SELECTED TEXT:
....

A man in South Africa was cured from his deafness by a 3D printer. Can you imagine? He had been in a car accident and it damaged the small bones in his right ear. While seeking help, he met Professor Mashudu Tshifularo of the University of Pretoria’s Steve Biko Academic Hospital. Professor Tshifularo had created a technique, using 3D printing, to replace the damaged bones. The man had the procedure done and it took the professor and his team only an hour and a half to complete the surgery. And it was a resounding success.
The procedure uses titanium to build the bones through the 3D printer. Titanium had been used for years because it is biocompatible with human tissue. And it allows our natural bones, to which the titanium is attached, to continue to work as they are intended.
The procedure works for people with conductive hearing loss. (Hearing loss caused by obstruction, damage or degeneration of the components making up the outer or middle ear) It doesn’t work so well yet for people suffering sensorineural hearing loss, which happens through nerve signals being prevented from getting to the brain. Or for those who suffer a mix of both. But the experts are working on that.
Anyone suffering conductive hearing loss is eligible for this procedure. Even babies. This is fabulous news for us. This means we are well on our way to curing hearing loss for everyone suffering deafness. Eventually no matter what the cause.
Professor Tshifularo wants to make this procedure affordable for everyone. But to do that, he needs funds made available so these 3D printers can create their work. You can give a donation, if you’d like to, to the university HERE
Can you imagine a world where no one is deaf? I can, now that we have these miracles at our fingertips. What a wonderful world that will be, huh?

....

DATA SECTION:
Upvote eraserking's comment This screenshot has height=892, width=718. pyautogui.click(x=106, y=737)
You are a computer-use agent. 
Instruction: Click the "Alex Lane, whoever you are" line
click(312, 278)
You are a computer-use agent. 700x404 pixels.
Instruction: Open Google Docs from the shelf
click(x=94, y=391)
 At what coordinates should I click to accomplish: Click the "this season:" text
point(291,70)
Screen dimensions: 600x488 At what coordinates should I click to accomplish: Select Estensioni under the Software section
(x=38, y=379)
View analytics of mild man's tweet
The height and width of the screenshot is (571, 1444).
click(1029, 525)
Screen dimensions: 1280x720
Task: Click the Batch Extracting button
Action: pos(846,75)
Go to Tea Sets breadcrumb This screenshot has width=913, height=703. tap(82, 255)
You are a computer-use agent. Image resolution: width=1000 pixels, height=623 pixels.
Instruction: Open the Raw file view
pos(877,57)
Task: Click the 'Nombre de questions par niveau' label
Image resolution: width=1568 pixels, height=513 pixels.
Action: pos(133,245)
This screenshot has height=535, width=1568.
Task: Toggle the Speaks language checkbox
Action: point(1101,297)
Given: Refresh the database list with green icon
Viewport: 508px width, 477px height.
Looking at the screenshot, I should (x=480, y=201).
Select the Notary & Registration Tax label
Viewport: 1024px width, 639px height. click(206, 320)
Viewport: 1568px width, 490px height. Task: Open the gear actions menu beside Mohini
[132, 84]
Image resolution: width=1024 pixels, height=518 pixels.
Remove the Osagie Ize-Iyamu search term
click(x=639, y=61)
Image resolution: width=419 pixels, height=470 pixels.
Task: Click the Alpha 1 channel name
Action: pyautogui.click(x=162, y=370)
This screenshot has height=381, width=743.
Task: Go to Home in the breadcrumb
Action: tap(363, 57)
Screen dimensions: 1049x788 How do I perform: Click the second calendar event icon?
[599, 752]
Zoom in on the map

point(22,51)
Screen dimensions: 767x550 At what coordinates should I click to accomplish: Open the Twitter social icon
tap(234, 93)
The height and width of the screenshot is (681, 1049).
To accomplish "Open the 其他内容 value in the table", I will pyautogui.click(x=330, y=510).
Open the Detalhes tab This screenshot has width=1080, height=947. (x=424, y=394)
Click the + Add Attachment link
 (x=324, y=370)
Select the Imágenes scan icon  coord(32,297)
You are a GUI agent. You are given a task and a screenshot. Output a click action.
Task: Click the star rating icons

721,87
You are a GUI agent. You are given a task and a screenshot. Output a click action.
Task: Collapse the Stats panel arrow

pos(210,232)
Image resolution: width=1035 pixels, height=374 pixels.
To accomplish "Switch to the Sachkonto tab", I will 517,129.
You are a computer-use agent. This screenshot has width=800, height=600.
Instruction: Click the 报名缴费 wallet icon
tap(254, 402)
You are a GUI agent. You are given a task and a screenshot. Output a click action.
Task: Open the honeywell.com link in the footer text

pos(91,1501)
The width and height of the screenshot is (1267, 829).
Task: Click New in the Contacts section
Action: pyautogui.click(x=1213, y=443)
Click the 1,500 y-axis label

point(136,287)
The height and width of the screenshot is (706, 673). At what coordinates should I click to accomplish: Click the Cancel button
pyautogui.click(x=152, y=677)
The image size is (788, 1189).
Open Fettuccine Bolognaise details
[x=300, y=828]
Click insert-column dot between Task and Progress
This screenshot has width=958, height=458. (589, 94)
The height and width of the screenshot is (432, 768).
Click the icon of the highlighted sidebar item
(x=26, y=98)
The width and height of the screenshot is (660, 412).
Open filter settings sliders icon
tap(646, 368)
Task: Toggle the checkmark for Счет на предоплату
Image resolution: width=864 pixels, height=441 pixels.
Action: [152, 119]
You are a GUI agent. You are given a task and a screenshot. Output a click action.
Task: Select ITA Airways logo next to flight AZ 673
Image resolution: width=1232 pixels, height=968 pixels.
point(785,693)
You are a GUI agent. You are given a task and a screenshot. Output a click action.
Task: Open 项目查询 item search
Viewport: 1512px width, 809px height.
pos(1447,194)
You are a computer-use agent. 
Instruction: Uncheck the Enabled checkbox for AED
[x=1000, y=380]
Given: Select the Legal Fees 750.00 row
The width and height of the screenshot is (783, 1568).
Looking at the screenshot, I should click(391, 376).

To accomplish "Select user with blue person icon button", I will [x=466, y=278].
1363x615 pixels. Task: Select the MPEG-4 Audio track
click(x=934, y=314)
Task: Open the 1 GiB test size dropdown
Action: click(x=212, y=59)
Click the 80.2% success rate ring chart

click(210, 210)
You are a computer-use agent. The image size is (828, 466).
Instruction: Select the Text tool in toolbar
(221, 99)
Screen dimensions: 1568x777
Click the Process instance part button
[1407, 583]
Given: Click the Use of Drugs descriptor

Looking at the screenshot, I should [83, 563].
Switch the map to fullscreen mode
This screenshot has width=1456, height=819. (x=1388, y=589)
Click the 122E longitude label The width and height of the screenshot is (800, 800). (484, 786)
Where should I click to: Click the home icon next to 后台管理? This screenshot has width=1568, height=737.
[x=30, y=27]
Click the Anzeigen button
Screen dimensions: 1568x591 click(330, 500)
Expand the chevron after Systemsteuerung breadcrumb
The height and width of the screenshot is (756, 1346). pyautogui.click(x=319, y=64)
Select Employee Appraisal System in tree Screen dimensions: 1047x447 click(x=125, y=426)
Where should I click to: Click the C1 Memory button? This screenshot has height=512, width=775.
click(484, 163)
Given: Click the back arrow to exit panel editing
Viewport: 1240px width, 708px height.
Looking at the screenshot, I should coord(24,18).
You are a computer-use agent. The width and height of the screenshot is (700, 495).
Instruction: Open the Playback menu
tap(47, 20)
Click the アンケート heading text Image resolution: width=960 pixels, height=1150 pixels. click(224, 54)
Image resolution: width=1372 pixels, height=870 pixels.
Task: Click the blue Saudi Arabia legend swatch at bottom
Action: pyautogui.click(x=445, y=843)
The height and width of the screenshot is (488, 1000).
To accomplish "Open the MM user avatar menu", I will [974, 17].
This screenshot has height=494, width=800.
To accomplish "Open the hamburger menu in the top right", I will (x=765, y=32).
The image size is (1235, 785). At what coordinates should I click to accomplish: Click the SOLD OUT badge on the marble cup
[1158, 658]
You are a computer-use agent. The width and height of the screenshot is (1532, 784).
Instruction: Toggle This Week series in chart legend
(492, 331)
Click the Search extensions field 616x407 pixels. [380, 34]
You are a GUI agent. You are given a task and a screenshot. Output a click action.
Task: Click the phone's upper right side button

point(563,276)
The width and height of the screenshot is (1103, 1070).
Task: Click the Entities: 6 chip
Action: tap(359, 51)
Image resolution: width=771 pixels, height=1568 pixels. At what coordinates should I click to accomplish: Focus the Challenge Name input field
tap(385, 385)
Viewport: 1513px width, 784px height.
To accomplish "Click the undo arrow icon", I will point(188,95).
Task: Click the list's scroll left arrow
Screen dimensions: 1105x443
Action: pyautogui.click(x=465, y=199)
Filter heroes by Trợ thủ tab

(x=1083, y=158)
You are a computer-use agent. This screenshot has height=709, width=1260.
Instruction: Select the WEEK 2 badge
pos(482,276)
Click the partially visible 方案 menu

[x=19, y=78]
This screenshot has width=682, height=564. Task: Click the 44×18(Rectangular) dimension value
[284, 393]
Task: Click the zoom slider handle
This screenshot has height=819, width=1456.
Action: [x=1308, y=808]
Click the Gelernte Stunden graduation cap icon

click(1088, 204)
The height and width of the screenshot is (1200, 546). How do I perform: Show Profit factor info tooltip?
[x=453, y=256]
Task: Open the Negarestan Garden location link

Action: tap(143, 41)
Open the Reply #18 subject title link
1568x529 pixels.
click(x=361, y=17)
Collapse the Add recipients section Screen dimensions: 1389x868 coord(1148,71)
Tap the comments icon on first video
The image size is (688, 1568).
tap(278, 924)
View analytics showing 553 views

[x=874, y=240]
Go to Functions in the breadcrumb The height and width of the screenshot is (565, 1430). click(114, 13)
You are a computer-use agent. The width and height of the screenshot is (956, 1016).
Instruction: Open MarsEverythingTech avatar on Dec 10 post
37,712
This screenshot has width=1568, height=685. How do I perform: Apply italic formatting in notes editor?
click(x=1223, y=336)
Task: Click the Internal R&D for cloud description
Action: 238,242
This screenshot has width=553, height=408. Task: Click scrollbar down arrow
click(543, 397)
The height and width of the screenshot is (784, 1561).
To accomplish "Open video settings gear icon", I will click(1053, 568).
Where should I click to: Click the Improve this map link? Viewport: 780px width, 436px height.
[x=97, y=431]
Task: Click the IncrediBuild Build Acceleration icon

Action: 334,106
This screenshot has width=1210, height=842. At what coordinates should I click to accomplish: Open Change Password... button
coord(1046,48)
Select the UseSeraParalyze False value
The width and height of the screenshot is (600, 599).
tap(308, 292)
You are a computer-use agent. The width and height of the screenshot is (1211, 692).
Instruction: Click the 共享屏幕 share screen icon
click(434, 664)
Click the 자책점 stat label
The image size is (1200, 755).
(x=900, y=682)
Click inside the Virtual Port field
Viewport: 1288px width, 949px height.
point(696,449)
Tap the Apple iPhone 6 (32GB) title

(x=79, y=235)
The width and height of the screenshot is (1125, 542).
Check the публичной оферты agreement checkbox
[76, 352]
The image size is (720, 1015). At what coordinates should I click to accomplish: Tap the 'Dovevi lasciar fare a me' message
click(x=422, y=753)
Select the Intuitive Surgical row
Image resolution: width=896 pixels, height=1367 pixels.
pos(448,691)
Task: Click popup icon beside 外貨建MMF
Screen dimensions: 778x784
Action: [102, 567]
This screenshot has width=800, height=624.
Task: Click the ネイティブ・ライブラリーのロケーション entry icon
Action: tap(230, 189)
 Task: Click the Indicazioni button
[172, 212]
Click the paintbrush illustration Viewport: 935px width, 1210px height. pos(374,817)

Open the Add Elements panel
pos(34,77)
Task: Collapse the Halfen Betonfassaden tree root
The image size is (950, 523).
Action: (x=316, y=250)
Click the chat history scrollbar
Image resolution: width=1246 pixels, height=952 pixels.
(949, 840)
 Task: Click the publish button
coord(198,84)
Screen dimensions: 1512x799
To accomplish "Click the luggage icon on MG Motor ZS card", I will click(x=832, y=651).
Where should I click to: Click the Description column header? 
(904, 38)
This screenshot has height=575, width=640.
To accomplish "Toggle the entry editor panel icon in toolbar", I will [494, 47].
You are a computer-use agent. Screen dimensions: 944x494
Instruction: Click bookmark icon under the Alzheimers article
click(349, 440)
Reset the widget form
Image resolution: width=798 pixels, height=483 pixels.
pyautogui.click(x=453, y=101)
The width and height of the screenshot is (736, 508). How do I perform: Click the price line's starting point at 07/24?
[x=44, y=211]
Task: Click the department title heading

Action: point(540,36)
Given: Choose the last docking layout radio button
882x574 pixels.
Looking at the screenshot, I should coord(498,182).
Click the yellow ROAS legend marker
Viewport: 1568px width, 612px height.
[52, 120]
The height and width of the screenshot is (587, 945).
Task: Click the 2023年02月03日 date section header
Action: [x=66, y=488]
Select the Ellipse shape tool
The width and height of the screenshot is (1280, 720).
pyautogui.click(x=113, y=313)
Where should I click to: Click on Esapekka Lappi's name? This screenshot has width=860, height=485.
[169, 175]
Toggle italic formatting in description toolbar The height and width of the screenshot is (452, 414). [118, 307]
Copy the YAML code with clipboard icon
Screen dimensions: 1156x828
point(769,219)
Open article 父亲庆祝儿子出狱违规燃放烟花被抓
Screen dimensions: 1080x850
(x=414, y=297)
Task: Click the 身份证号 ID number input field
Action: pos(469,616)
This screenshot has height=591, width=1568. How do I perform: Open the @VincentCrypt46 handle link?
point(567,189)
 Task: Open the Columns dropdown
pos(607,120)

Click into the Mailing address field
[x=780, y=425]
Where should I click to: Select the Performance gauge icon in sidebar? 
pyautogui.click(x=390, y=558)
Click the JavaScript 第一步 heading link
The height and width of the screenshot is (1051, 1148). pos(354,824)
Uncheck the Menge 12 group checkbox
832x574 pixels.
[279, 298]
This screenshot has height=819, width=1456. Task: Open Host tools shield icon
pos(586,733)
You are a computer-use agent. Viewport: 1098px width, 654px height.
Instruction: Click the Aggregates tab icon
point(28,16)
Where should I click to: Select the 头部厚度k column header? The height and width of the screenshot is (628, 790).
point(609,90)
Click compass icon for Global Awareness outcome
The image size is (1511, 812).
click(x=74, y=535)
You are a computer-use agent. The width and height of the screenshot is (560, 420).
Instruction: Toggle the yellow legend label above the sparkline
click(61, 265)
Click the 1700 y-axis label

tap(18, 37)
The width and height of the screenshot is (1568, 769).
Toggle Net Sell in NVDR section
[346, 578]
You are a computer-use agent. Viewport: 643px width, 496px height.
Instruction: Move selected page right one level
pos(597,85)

....

EXPLORE THE MATERIAL:
**a.** According to the text on 3D-printed ear bones, why is titanium used to build the bones? Answer in one to three sentences.
**b.** Retype the stretch of the text on 3D-printed ear bones from "Professor Tshifularo wants" through "will be, huh?", keeping every word and punctuation mark unchanged.
Rely only on the text itself and not on the lines.

RESULTS OF THE EXERCISE:
**a.** Titanium is used because it is biocompatible with human tissue. It also allows the natural bones it is attached to to continue working as they are intended.

**b.**
Professor Tshifularo wants to make this procedure affordable for everyone. But to do that, he needs funds made available so these 3D printers can create their work. You can give a donation, if you’d like to, to the university HERE
Can you imagine a world where no one is deaf? I can, now that we have these miracles at our fingertips. What a wonderful world that will be, huh?